“Barbershop: The Next Cut” (Warner Bros.)
By Catholic News Service
Earnest but heavy-handed debates about how to deal with gang violence are interspersed with frequently vulgar jokes in this seriocomic portrayal of life on Chicago’s South Side.
With the shop of the title now augmented by a beauty parlor (led by Regina Hall), much of the barbed chitchat exchanged between the original’s proprietor (Ice Cube) and his ensemble of colleagues and friends (most prominently Cedric the Entertainer, Common, Eve and Nicki Minaj) concerns the battle of the sexes.
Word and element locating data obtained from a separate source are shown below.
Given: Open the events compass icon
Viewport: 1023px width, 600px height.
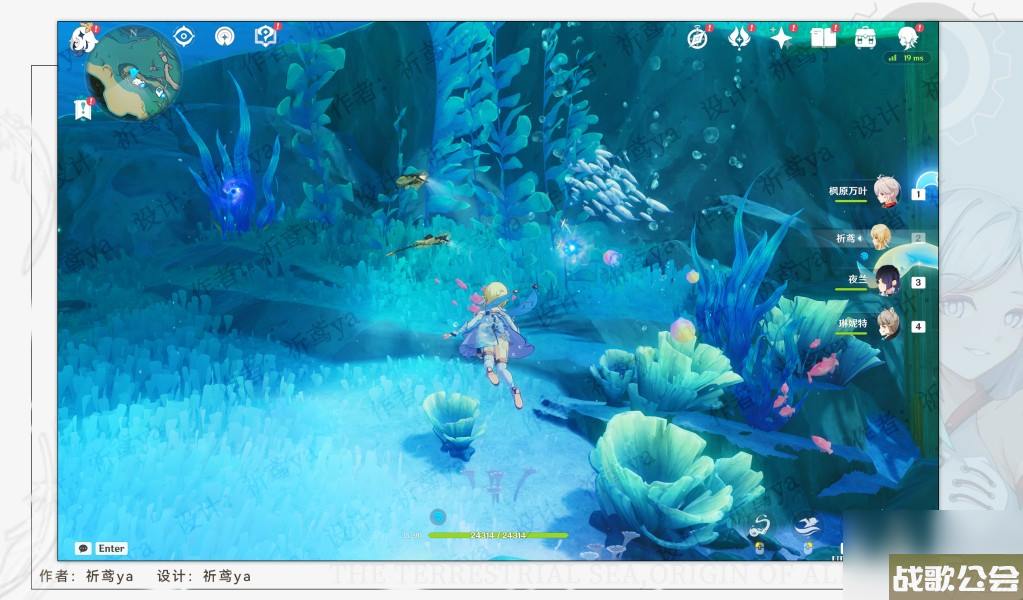Looking at the screenshot, I should tap(697, 38).
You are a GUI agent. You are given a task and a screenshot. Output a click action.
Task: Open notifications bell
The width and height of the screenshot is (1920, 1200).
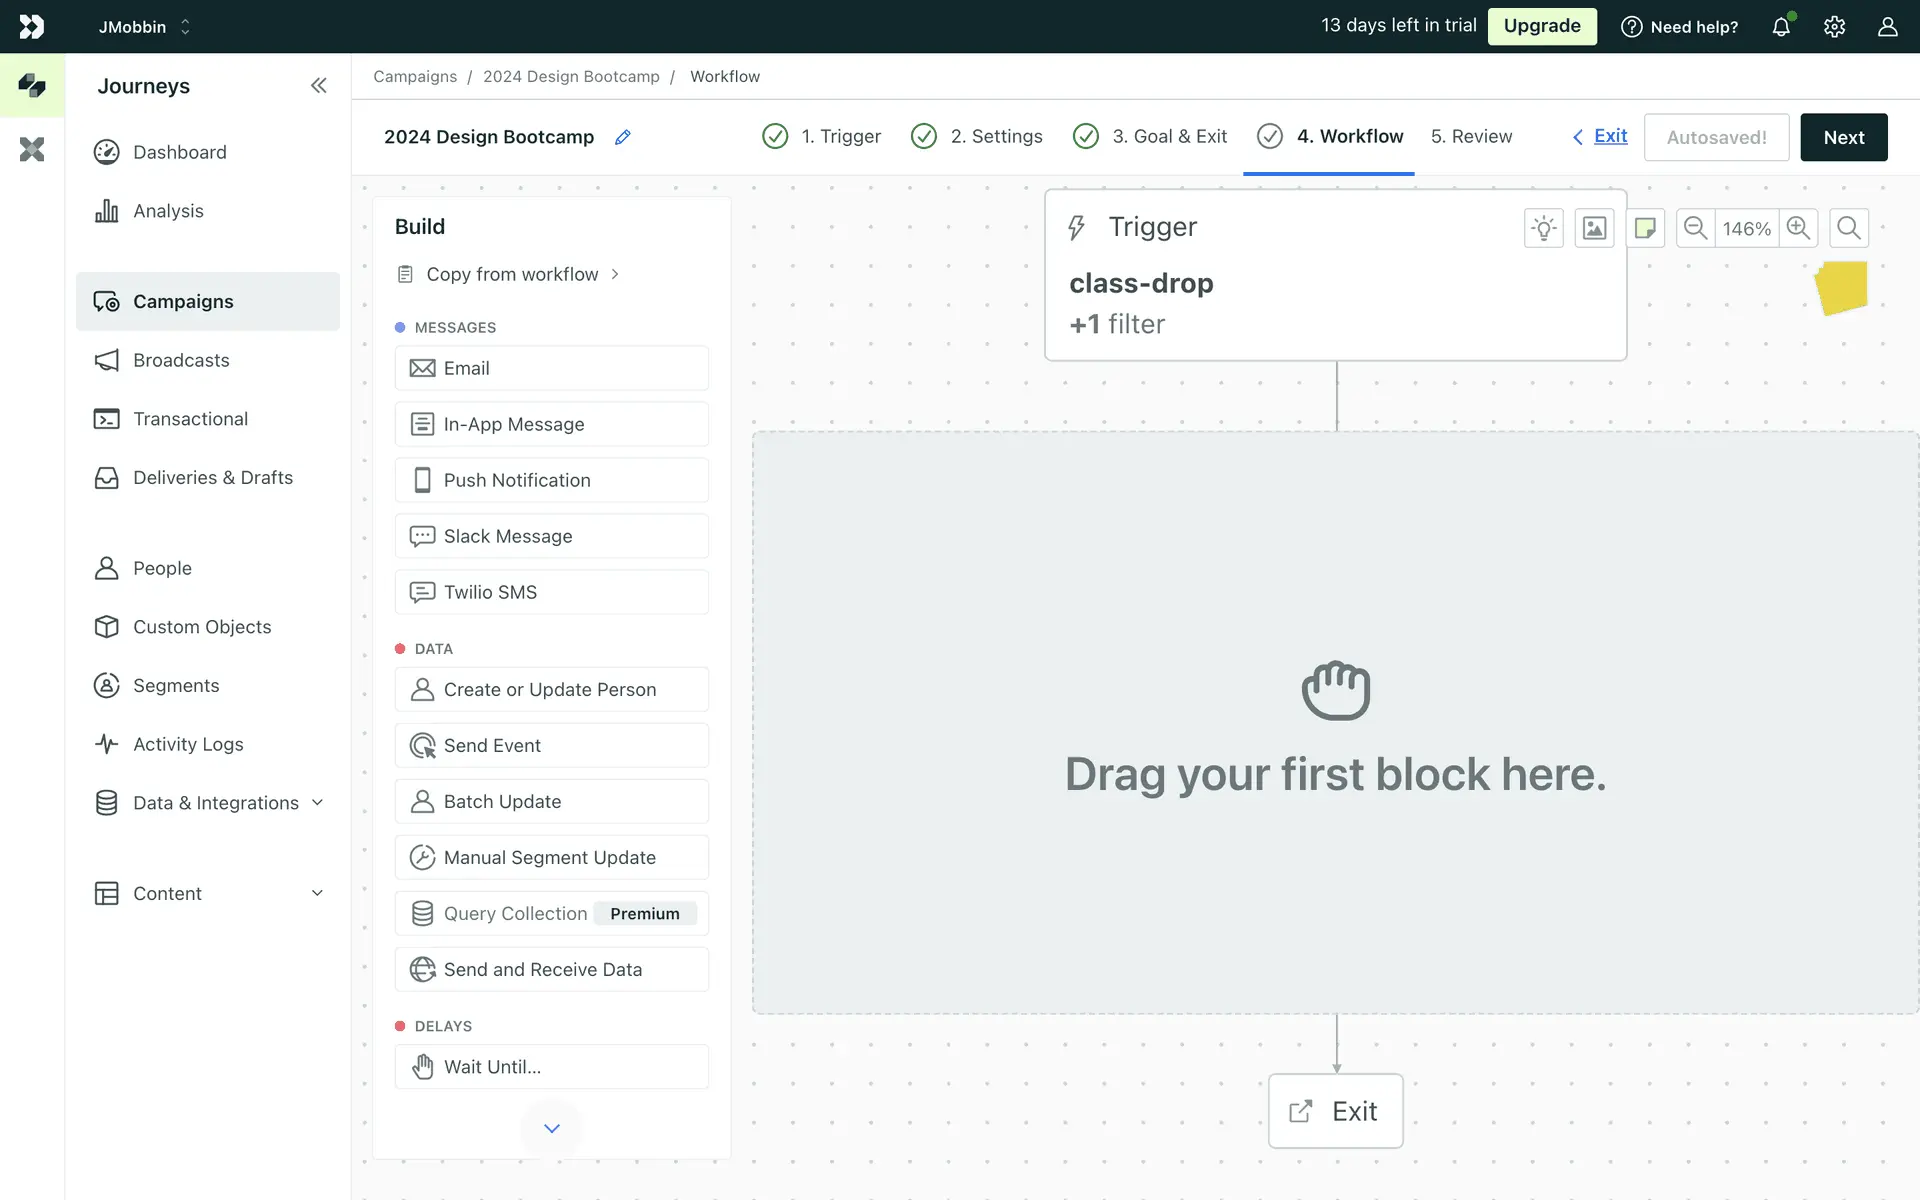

But combat of a more serious kind threatens both the business and the surrounding neighborhood, leading to efforts to organize a weekend-long truce.
As scripted by Kenya Barris and Tracy Oliver, director Malcolm D. Lee’s third entry in a franchise that began in 2002 is fundamentally moral in upholding community values and marital commitment. Yet some of the distasteful detours it takes along its path to a respectable wrap-up narrow its appeal even for grown moviegoers.
Some demeaning, though nongraphic, sexual behavior, much sexual humor, fleeting rear nudity, a handful of profanities, at least one rough term, pervasive crude and crass language, an obscene gesture.
The Catholic News Service classification is L — limited adult audience, films whose problematic content many adults would find troubling. The Motion Picture Association of America rating is PG-13 — parents strongly cautioned. Some material may be inappropriate for children under 13.